Have you ever wondered why you acted as you did? Why you bought what you did? Why people from a different culture say what they say? Why people buy or don’t buy from you or your business?
Years ago, I remember reading a marketing story in high school textbook. People were asked if they would buy washing machines that had a simple dashboard or a complex one, one with few control buttons or many. Majority opinion favored the simple. The company manufactured and delivered washing machines accordingly.
And the model bombed. Nobody bought. The company lost big time because they provided a product people said they wanted.
Were the peopled surveyed lying? Possibly, though they may have had little motive to do so … perhaps other than shame at admitting they wanted something fancy. Or did they not know what they wanted?
Enter Clotaire Rapaille, who gives us a model that helps explain why we do what we do … even when we cannot say why.
In part, it is because of who we are.
Sociologists and anthropologists tells us we are an integrated bundle of nature and nurture, of biology and experience.
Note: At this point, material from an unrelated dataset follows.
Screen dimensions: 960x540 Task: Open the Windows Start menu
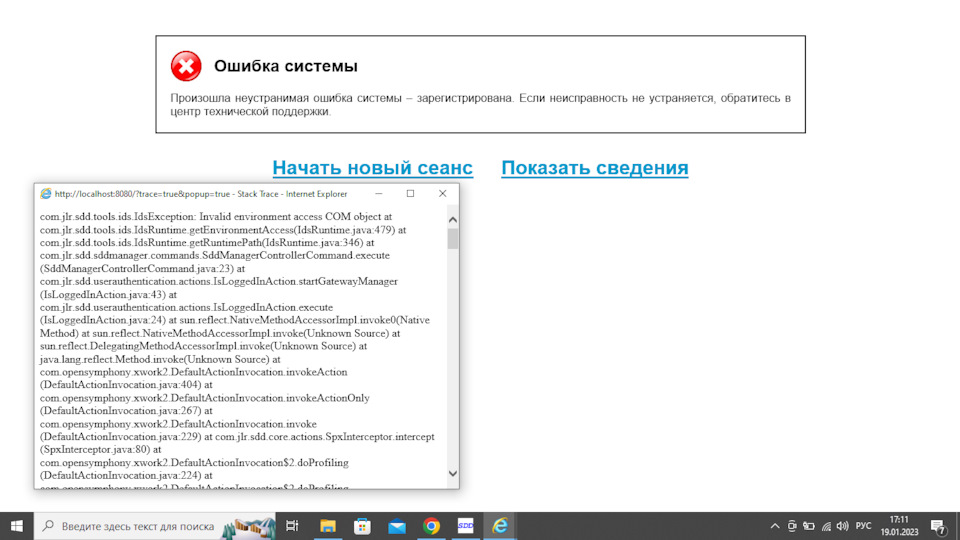[17, 526]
Jumping off from there, our brains from the beginning develop first without abstract logic. Subconscious things like heart beat, digestion, breathing, and flight-or-fight instinct come first. For the latter instinct, it is probably difficult to discern what is innate and what is imprinted (Rapaille likes the word “imprinted”) on the brain … when the big scary dog barks, or whatever.
Important to the theory at this point seems to be that the neuron superhighways of the brain receive their major directions and blueprint at an early stage of brain development. Rapaille calls this the “reptilian” segment of the brain (partly due to its shape).
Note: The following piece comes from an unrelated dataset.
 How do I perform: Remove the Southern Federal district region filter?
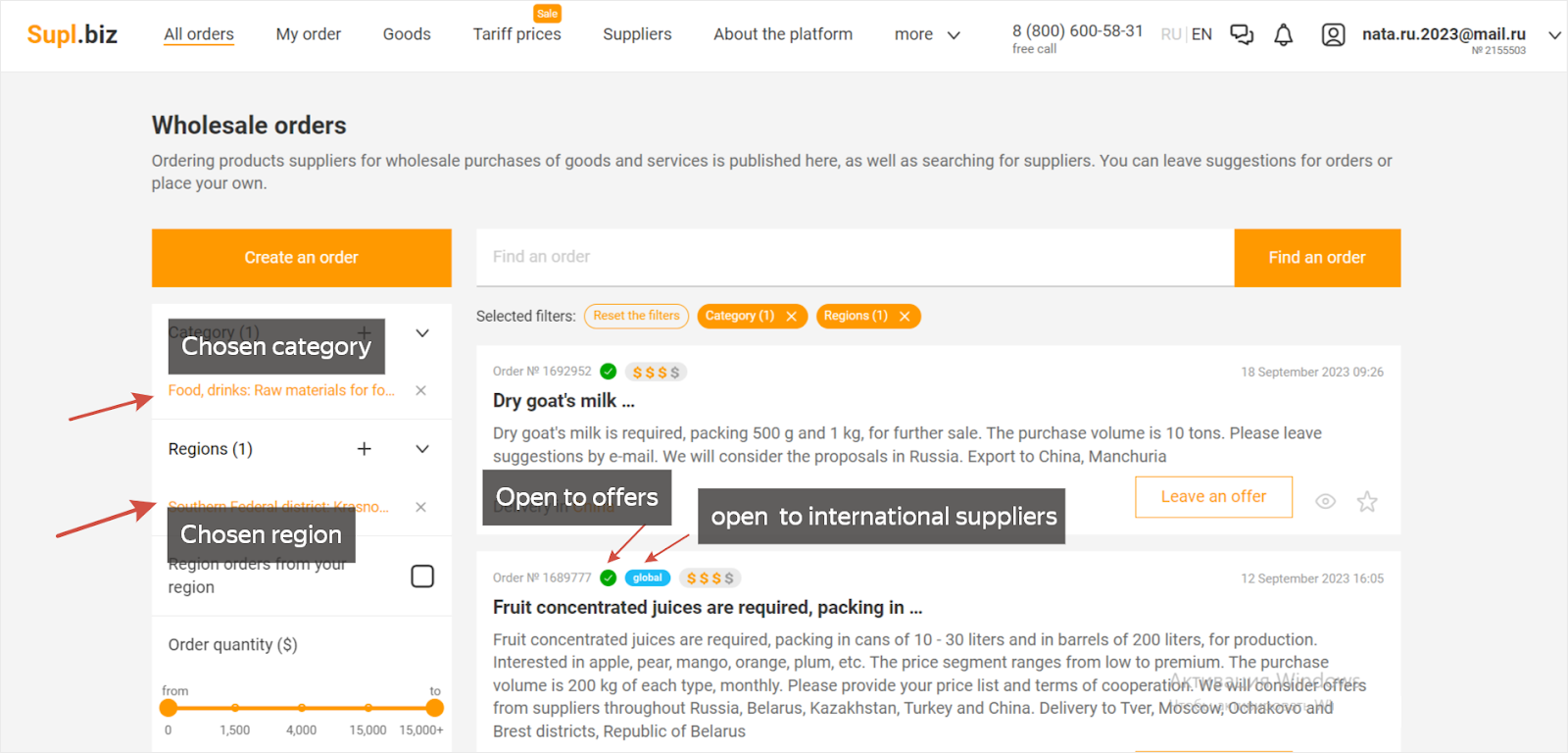[x=420, y=507]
Instincts like survival and reproduction reside here. Here is where the gut-level driving impetuses for our buying habits come from and stay with us for the rest of our lives. Here is why we do what we do. We want to be beautiful, Rapaille tells us as an example, because our “reptilian” brain instinctively directs us. Or so goes the impressively testimony-substantiated theory.
Of course, normal human development is not arrested there. In the Limbic portion of the brain, we develop early emotional reactions to experiences. A given culture may have certain experiences in common. The early emotional reactions imprint patterns in our brain which later life expands but does not fundamentally alter.
Where there is a conflict between the Limbic and the “reptilian,” the reptilian always wins because its patterns are set deeper in the neuron highways. Or so goes the theory.
But there is not always a conflict. I may buy coffee both because I associate the smell with warm emotions of early childhood and confidence in my survival in the “womb” of my home. If the two can reinforce each other, the buying motive presumably is stronger.
Rapaille tells us the logical, intellectual, cognitive part does not really kick in until age seven. That part seeks to control the other two, but when it comes, for example, to buying, the gut-level “reptilian” takes over. Of course, there is not always a conflict between the three parts.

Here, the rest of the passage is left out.